■ Required work: Give the listing again from its start through the line that contains "tap(242, 41)", replacing "Instruction" with "Directive" and leaving everything else unchanged.

A run of records
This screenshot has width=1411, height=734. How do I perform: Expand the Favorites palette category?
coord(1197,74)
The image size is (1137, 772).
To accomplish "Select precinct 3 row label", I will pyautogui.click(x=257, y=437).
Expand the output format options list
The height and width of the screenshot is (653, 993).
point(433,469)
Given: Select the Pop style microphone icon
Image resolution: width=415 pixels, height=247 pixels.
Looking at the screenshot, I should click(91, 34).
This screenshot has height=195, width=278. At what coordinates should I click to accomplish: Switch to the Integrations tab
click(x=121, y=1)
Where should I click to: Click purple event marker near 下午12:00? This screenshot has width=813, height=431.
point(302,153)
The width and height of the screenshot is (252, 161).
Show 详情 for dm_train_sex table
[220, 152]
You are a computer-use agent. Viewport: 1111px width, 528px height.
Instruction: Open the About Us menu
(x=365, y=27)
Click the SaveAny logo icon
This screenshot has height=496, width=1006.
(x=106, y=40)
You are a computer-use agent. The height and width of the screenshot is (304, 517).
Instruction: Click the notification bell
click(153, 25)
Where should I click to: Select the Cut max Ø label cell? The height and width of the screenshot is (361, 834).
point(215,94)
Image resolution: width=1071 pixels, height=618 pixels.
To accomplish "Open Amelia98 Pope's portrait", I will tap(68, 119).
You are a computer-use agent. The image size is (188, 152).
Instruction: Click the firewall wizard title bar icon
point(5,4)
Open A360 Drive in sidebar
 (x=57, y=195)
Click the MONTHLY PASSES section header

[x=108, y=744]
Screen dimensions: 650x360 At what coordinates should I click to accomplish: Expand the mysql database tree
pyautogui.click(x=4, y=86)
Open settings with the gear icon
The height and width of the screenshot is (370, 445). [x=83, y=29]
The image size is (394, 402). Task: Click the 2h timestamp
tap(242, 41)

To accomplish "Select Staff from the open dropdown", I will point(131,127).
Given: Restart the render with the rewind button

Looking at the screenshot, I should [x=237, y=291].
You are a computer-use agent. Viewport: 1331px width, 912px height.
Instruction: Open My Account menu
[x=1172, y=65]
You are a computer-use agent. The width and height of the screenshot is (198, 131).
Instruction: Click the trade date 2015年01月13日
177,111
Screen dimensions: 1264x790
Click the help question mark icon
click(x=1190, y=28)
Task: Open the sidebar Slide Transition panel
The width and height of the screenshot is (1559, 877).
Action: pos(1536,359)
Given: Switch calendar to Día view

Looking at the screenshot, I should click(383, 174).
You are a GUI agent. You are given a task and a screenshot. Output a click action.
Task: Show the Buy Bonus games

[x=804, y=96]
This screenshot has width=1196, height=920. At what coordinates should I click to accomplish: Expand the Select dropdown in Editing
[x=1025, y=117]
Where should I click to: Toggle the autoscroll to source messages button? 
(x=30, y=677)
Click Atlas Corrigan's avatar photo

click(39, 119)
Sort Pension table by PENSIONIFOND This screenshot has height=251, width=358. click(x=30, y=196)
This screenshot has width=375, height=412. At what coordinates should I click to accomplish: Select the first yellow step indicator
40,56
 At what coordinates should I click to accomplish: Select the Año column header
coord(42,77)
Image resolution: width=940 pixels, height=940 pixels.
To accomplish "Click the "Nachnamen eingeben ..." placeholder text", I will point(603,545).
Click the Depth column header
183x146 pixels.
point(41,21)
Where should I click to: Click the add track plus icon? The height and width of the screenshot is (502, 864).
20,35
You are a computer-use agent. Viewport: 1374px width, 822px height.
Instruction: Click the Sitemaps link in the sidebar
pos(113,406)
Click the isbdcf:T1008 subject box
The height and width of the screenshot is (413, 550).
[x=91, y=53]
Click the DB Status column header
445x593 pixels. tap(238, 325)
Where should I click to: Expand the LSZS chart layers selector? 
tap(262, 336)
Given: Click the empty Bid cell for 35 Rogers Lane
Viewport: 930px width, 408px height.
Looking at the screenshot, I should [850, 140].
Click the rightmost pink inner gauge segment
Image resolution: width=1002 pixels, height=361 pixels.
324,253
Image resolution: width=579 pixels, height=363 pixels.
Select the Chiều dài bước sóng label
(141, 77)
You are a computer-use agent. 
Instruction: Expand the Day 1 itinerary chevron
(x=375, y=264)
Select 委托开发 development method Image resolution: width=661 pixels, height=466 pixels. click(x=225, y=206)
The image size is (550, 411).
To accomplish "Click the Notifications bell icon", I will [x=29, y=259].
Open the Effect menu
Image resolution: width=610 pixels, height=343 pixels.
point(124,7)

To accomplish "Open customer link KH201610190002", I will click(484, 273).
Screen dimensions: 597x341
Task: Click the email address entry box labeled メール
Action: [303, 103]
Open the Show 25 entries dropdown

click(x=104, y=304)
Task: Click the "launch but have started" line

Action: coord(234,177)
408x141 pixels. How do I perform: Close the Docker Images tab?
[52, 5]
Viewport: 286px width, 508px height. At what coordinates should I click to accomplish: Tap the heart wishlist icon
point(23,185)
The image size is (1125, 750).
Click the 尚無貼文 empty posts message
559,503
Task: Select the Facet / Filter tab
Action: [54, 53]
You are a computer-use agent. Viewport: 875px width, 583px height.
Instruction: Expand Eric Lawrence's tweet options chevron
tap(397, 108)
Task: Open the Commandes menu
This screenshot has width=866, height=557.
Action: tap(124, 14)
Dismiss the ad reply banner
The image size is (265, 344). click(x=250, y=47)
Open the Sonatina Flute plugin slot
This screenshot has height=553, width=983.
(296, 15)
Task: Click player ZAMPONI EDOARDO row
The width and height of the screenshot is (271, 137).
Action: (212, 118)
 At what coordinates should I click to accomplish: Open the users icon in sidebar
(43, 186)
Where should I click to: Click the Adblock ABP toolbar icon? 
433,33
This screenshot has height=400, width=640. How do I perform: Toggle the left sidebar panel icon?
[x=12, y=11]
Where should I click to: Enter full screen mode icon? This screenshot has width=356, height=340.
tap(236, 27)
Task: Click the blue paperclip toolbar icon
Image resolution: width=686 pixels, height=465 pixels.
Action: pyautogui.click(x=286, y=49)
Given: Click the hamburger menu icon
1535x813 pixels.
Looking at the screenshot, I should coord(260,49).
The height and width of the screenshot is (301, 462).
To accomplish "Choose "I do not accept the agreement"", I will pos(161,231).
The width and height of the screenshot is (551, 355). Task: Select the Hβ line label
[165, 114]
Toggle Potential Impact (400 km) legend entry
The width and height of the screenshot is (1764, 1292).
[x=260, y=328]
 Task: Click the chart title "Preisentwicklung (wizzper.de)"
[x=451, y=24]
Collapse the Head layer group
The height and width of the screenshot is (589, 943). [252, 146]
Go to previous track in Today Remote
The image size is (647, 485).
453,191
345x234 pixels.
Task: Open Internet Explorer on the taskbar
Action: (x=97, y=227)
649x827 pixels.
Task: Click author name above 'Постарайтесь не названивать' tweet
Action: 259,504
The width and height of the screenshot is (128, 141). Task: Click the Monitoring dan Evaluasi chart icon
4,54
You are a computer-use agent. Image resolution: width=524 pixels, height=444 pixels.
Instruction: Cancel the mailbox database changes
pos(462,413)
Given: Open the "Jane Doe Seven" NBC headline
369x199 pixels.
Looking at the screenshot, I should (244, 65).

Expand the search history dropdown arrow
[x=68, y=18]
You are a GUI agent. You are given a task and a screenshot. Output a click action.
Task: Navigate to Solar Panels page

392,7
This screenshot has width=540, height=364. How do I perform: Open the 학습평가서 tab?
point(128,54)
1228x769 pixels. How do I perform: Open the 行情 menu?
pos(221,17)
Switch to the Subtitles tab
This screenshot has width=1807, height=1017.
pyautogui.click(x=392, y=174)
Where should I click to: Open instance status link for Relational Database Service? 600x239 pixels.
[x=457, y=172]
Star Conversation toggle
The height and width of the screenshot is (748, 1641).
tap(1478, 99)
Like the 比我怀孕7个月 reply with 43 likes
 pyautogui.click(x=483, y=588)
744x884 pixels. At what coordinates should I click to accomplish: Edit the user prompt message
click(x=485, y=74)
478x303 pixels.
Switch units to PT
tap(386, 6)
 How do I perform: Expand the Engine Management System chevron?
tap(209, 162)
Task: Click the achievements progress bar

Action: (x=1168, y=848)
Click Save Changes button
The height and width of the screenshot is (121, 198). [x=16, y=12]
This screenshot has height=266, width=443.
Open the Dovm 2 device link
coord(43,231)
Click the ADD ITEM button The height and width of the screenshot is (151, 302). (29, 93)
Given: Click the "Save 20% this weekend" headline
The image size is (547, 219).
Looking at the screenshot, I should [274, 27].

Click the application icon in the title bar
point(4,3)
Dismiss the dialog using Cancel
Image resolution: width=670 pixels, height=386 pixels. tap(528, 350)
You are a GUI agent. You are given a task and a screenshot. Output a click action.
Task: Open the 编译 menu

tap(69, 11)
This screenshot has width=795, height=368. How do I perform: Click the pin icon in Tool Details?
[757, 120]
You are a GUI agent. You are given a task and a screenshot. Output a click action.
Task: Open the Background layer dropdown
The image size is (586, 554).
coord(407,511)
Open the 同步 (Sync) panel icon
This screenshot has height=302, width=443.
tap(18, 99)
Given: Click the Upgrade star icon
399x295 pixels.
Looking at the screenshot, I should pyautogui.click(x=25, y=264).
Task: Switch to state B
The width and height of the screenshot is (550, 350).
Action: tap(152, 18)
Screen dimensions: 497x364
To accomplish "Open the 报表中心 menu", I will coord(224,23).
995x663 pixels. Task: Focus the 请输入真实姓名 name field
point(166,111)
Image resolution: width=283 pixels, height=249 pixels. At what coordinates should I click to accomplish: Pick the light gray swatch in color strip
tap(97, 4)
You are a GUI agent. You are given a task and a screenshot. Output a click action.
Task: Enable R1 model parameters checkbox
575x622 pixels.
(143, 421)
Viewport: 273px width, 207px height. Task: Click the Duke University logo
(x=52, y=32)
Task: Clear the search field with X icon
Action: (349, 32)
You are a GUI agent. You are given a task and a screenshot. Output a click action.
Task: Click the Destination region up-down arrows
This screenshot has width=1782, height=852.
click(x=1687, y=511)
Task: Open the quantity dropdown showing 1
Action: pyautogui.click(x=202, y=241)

■ Answer to this problem:
This screenshot has width=1411, height=734. How do I perform: Expand the Favorites palette category?
coord(1197,74)
The image size is (1137, 772).
To accomplish "Select precinct 3 row label", I will pyautogui.click(x=257, y=437).
Expand the output format options list
The height and width of the screenshot is (653, 993).
point(433,469)
Given: Select the Pop style microphone icon
Image resolution: width=415 pixels, height=247 pixels.
Looking at the screenshot, I should click(91, 34).
This screenshot has height=195, width=278. At what coordinates should I click to accomplish: Switch to the Integrations tab
click(x=121, y=1)
Where should I click to: Click purple event marker near 下午12:00? This screenshot has width=813, height=431.
point(302,153)
The width and height of the screenshot is (252, 161).
Show 详情 for dm_train_sex table
[220, 152]
You are a computer-use agent. Viewport: 1111px width, 528px height.
Directive: Open the About Us menu
(x=365, y=27)
Click the SaveAny logo icon
This screenshot has height=496, width=1006.
(x=106, y=40)
You are a computer-use agent. The height and width of the screenshot is (304, 517).
Directive: Click the notification bell
click(153, 25)
Where should I click to: Select the Cut max Ø label cell? The height and width of the screenshot is (361, 834).
point(215,94)
Image resolution: width=1071 pixels, height=618 pixels.
To accomplish "Open Amelia98 Pope's portrait", I will tap(68, 119).
You are a computer-use agent. The image size is (188, 152).
Directive: Click the firewall wizard title bar icon
point(5,4)
Open A360 Drive in sidebar
 (x=57, y=195)
Click the MONTHLY PASSES section header

[x=108, y=744]
Screen dimensions: 650x360 At what coordinates should I click to accomplish: Expand the mysql database tree
pyautogui.click(x=4, y=86)
Open settings with the gear icon
The height and width of the screenshot is (370, 445). [x=83, y=29]
The image size is (394, 402). Task: Click the 2h timestamp
tap(242, 41)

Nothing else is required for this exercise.